Sur la justice, les sujets ne manquent pourtant pas : la délinquance en col blanc ; l'indépendance des magistrats ; les enquêtes sur Karachi, Woerth ou Wildenstein; ou les moyens de la justice. Sarkozy, jeudi dernier, s'est d'ailleurs joliment planté en livrant quelques chiffres : il a surévalué de 325 le nombre de magistrats en 2010, de 3621 celui des greffiers (il y en a moins qu'en 2002 !). Quant au budget général, le camp sarkozyste inclut les investissements pénintentiaires pour afficher de belles hausses depuis 2002.

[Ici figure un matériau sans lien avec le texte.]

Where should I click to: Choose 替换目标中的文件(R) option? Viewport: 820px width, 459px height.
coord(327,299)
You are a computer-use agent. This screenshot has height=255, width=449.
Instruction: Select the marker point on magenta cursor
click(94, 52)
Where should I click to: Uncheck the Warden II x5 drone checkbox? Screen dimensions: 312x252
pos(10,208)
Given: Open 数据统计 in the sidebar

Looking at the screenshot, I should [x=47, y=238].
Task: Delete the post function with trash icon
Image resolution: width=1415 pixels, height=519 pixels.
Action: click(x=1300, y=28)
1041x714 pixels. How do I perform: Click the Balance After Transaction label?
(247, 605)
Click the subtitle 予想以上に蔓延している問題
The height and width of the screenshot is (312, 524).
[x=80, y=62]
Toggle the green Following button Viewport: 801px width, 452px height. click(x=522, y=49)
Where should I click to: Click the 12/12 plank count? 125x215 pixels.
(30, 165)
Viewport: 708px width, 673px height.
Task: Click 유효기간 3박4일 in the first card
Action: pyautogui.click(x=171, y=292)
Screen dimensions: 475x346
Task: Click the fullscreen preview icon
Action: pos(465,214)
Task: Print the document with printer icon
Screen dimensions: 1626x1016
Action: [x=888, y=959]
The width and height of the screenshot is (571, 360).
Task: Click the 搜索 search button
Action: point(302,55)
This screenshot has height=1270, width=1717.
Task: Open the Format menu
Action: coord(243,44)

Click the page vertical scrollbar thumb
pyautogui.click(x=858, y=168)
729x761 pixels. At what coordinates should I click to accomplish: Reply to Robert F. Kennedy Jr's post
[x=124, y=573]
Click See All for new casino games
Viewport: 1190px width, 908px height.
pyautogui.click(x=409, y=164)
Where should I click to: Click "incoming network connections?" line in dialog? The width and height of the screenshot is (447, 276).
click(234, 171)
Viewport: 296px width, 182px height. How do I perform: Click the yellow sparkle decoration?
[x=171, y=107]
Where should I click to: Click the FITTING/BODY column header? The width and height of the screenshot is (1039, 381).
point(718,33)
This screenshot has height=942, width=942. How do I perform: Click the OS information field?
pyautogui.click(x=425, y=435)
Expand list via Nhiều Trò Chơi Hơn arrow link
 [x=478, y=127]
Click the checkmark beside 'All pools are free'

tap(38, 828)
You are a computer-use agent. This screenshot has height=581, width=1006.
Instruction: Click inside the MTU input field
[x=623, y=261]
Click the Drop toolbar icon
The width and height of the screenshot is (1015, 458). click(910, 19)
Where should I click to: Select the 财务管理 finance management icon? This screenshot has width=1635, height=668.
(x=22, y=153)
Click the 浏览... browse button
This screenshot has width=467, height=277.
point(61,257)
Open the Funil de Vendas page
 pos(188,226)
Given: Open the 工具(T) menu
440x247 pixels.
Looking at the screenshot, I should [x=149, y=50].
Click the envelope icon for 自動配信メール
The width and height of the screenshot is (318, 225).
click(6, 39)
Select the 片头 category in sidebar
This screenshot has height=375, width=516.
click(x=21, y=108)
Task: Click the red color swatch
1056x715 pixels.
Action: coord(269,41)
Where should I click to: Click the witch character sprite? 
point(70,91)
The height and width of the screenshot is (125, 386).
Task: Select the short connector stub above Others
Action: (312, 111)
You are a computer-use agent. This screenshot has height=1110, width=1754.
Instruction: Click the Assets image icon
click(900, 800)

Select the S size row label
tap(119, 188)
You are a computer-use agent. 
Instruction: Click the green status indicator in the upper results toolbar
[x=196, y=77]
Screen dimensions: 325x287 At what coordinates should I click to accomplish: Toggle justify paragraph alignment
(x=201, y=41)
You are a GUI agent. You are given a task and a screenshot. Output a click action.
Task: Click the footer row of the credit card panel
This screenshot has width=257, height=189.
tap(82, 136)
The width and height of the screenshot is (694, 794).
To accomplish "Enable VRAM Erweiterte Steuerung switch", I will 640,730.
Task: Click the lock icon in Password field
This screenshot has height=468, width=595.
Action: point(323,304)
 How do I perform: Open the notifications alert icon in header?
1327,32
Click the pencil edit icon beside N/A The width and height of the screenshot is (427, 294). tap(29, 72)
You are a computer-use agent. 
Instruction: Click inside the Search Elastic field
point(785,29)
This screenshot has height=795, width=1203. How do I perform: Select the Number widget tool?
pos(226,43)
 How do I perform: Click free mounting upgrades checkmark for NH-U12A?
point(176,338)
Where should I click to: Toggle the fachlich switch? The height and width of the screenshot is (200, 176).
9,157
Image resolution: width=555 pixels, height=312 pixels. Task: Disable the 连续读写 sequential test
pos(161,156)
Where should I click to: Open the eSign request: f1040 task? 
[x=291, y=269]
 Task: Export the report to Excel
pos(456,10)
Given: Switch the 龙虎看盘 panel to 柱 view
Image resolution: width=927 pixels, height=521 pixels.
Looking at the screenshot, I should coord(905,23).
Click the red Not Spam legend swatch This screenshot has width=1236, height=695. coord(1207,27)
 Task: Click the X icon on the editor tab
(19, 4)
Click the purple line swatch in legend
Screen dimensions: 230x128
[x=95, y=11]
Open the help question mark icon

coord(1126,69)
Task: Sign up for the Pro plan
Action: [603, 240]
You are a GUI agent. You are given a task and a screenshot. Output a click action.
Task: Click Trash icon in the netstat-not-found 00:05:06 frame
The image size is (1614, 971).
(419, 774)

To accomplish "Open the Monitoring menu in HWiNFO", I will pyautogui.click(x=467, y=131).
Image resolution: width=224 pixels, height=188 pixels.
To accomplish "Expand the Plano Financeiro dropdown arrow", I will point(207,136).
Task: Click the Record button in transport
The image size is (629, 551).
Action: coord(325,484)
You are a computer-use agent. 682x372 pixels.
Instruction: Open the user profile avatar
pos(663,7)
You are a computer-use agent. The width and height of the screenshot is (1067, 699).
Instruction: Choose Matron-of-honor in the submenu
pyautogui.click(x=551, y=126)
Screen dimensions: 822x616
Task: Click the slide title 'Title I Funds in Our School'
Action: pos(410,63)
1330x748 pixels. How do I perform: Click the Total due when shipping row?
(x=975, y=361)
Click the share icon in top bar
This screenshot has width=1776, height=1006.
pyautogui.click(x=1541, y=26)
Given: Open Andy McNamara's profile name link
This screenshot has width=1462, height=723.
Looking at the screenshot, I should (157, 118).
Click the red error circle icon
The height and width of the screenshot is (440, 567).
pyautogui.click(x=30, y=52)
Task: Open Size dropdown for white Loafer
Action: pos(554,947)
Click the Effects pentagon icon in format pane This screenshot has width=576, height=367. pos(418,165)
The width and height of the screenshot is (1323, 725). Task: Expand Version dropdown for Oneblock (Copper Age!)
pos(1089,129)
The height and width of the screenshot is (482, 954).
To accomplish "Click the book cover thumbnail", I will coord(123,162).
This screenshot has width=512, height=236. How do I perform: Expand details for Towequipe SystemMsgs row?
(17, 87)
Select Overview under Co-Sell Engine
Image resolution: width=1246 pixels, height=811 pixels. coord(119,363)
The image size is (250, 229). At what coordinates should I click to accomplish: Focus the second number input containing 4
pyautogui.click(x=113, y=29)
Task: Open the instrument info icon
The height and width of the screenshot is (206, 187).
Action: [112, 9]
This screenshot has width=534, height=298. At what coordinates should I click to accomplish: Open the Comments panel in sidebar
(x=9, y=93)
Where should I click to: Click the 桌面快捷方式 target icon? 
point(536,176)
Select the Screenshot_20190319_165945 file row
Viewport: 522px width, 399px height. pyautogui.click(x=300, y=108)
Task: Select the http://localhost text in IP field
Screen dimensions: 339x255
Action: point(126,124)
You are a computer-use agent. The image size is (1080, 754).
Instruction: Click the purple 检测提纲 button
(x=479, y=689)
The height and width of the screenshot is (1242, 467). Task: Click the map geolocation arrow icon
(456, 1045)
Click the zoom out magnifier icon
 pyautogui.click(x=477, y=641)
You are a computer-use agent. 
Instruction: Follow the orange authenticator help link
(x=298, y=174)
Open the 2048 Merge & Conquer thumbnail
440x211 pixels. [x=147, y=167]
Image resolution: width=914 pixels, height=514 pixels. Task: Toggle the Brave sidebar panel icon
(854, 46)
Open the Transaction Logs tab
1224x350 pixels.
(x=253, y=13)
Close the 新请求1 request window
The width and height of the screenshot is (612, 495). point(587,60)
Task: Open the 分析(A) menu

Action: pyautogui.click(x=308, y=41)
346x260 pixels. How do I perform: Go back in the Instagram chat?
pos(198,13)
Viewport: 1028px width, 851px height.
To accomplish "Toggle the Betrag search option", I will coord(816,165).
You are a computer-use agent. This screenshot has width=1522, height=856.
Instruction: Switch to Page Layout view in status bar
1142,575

Mardi à Montmirail, le candidat Sarkozy a fourni son dernier clivage du jour. Le Président des Riches, qui « refuse l'immobilisme » veut que ses députés-godillots suppriment purement et simplement l'Impôt de Solidarité sur la Fortune. Sa proposition est totalement idéologique, car économiquement injustifiable. Sarkozy la défend par la compétitivité franco-allemande, ce qui est au mieux de mauvaise foi, au pire complètement crétin : lISF a peu à voir avec le coût du travail... Qu'importe ! Plus c'est gros, plus ça passe. La suppression de l'ISF est le dernier cadeau attendu par le Premier Cercle et la bande du Fouquet's.
Meetings de terrain, validation du matériel de campagne, clivages médiatiques, ... bref, s'il n'était aussi actif, on le prendrait pour Dominique Strauss-Kahn ! Au final, Nicolas Sarkozy n'a plus qu'une chose à à faire : cesser de mentir et se lancer officiellement dans la campagne.